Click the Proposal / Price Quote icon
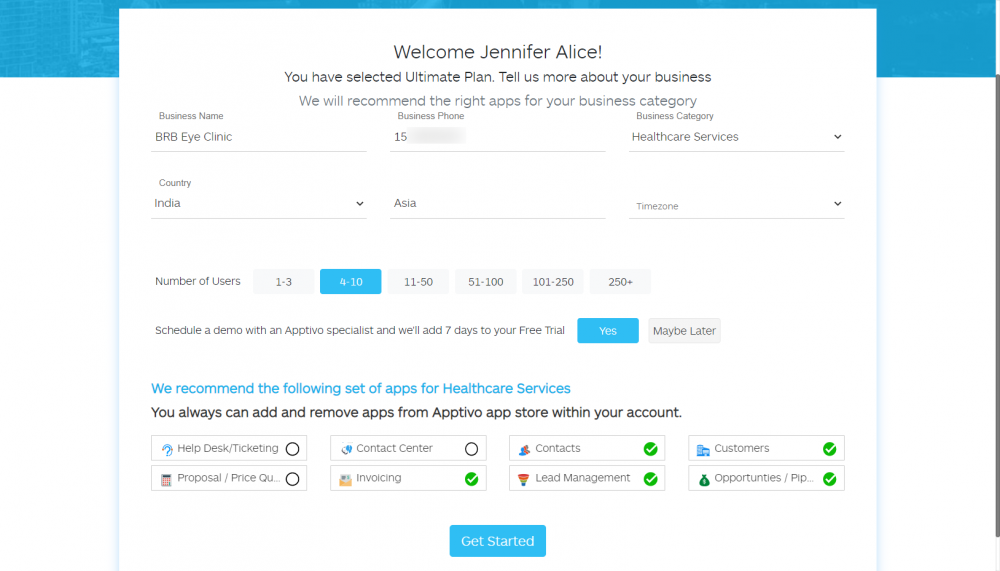This screenshot has width=1000, height=571. (x=167, y=479)
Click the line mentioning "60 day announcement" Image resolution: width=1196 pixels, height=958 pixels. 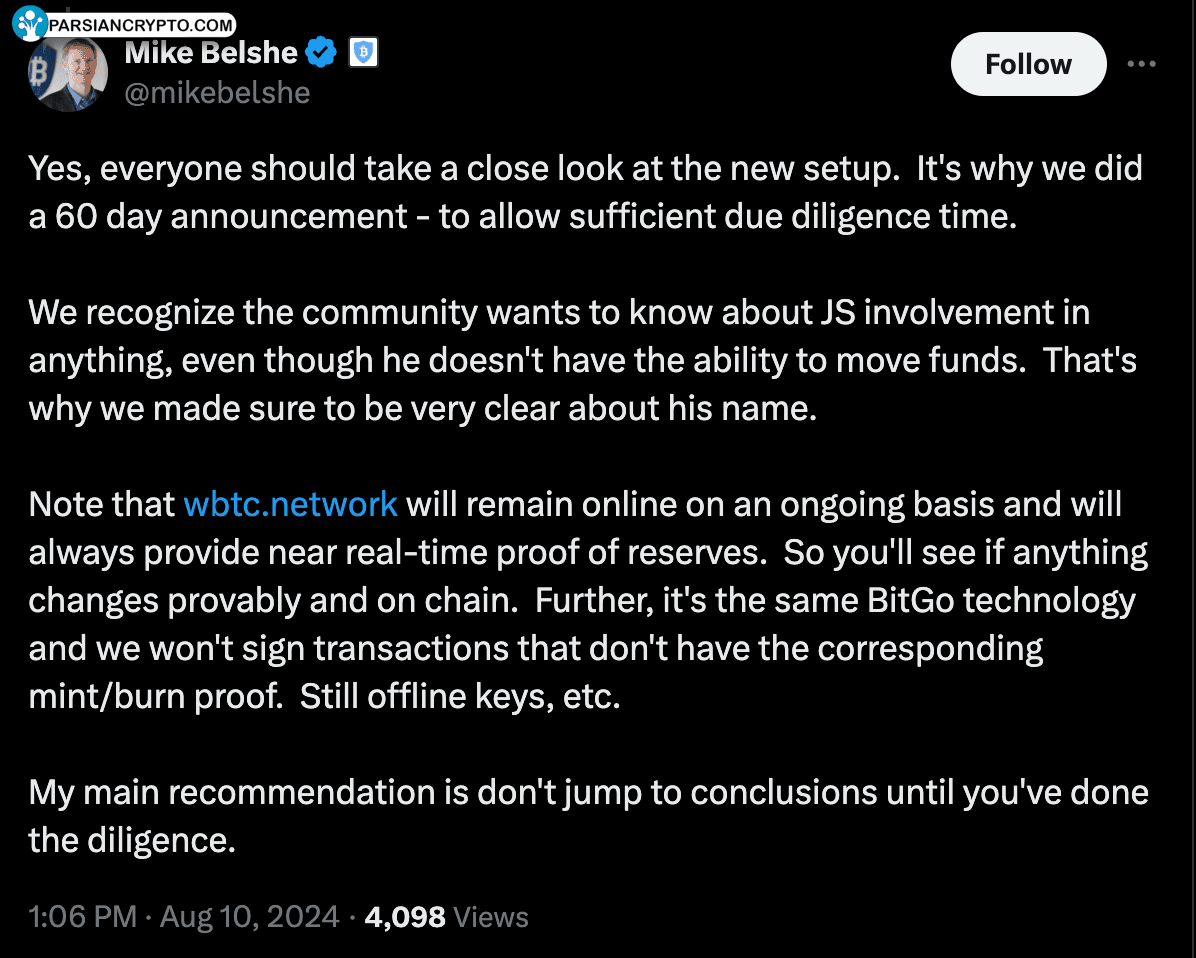(x=522, y=217)
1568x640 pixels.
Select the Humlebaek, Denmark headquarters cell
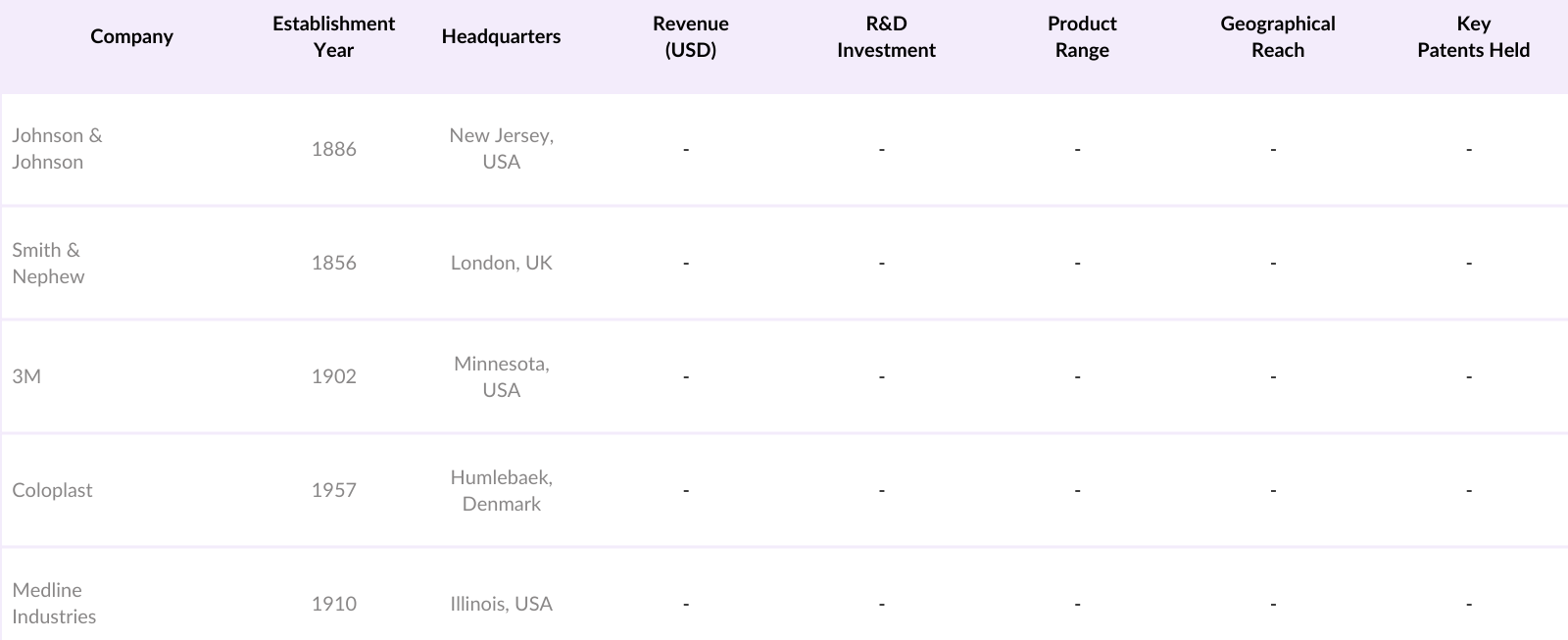(x=501, y=490)
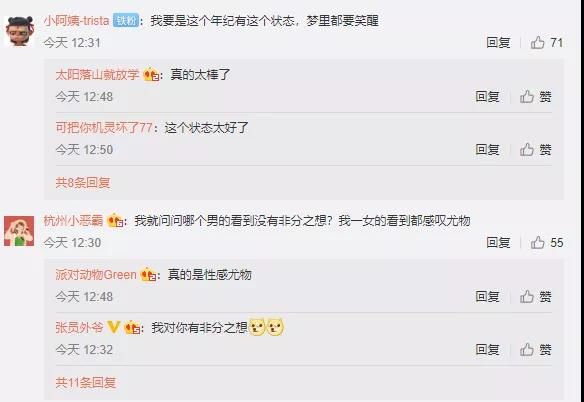Reply to 派对动物Green's comment via 回复

tap(488, 297)
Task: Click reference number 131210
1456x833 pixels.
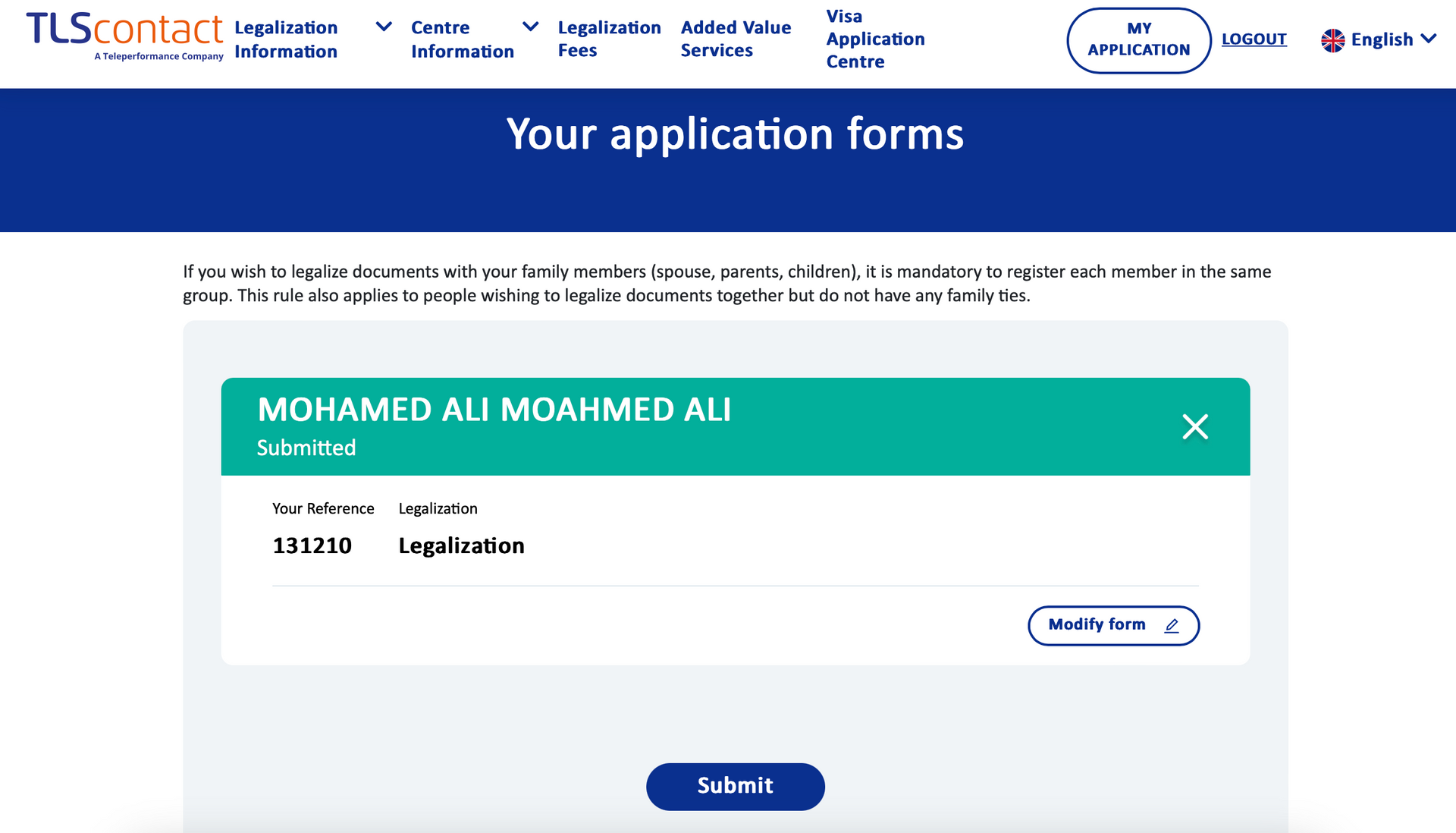Action: (x=312, y=545)
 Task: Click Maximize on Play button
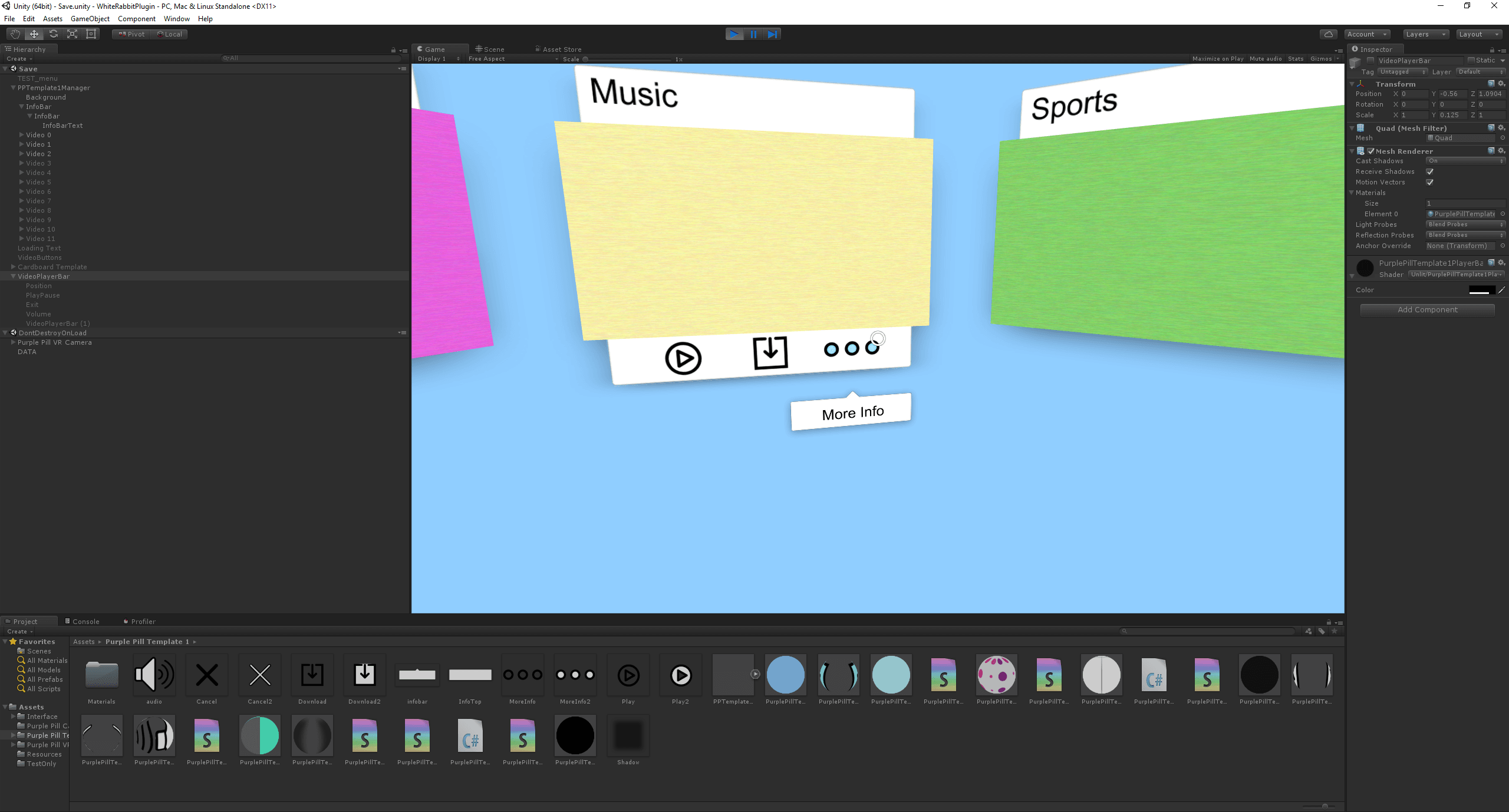click(1217, 59)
------------------------
» Problem description
Rewrite the stretch from the line containing "1568x640 pixels." through the end of the records, swapping "pixels" for "px" and keeping all else the same. Leave the pictures out of your answer.

» Result below
1568x640 px.
Select the Humlebaek, Denmark headquarters cell
(x=501, y=490)
Reply to 派对动物Green's comment via 回复

tap(488, 297)
Task: Click reference number 131210
1456x833 px.
Action: (x=312, y=545)
 Task: Click Maximize on Play button
click(1217, 59)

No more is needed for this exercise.